+++ INFORMATION SHOWN +++
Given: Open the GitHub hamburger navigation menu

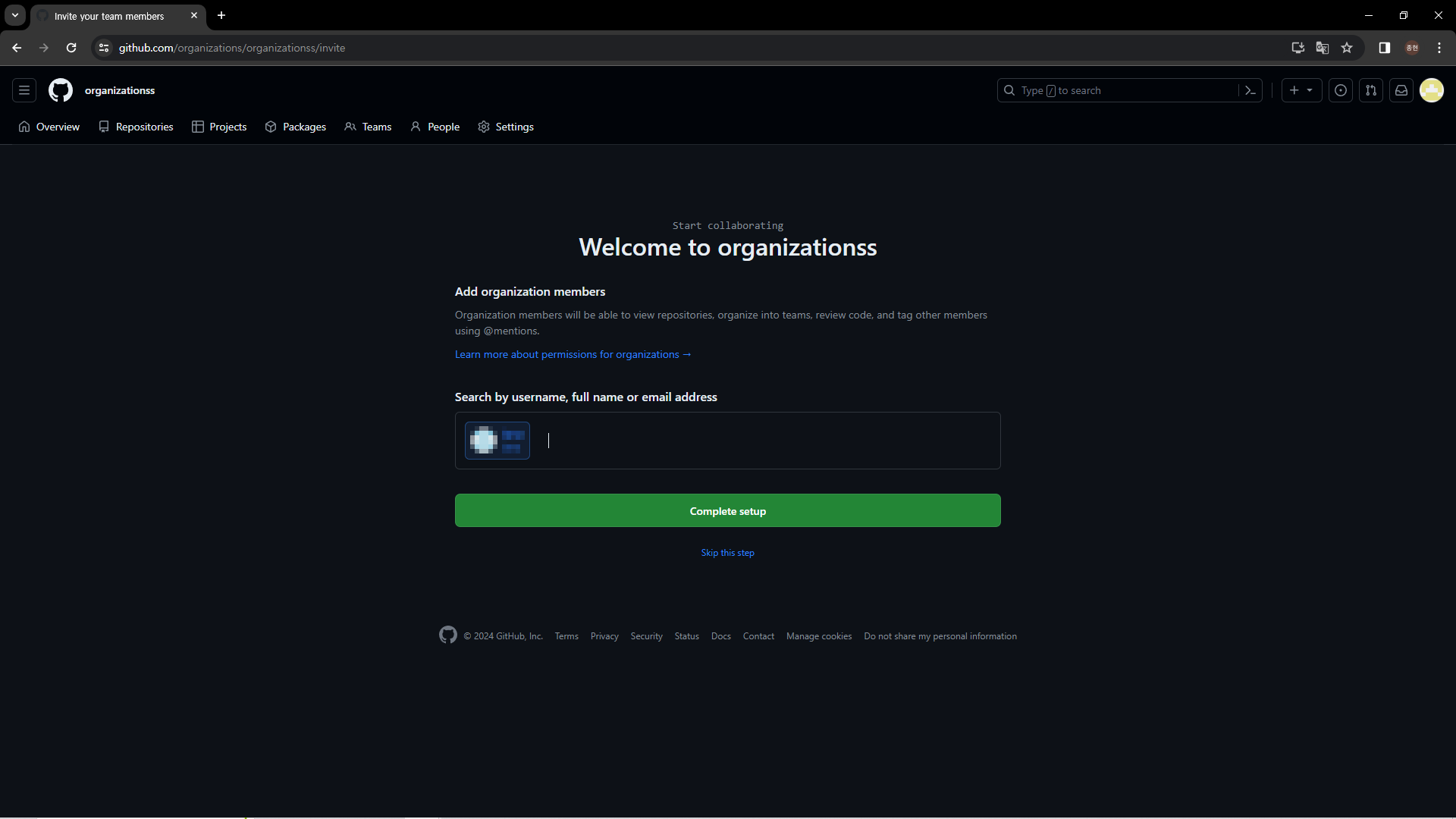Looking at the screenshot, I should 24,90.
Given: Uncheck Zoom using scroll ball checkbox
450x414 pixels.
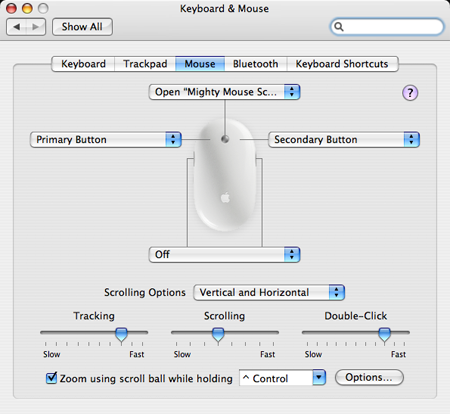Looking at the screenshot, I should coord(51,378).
+++
Quote every line of text from the items above, word for word, and leave out the pictures.

Given: Open the GitHub hamburger navigation menu

Looking at the screenshot, I should 24,90.
Given: Uncheck Zoom using scroll ball checkbox
450x414 pixels.
Looking at the screenshot, I should coord(51,378).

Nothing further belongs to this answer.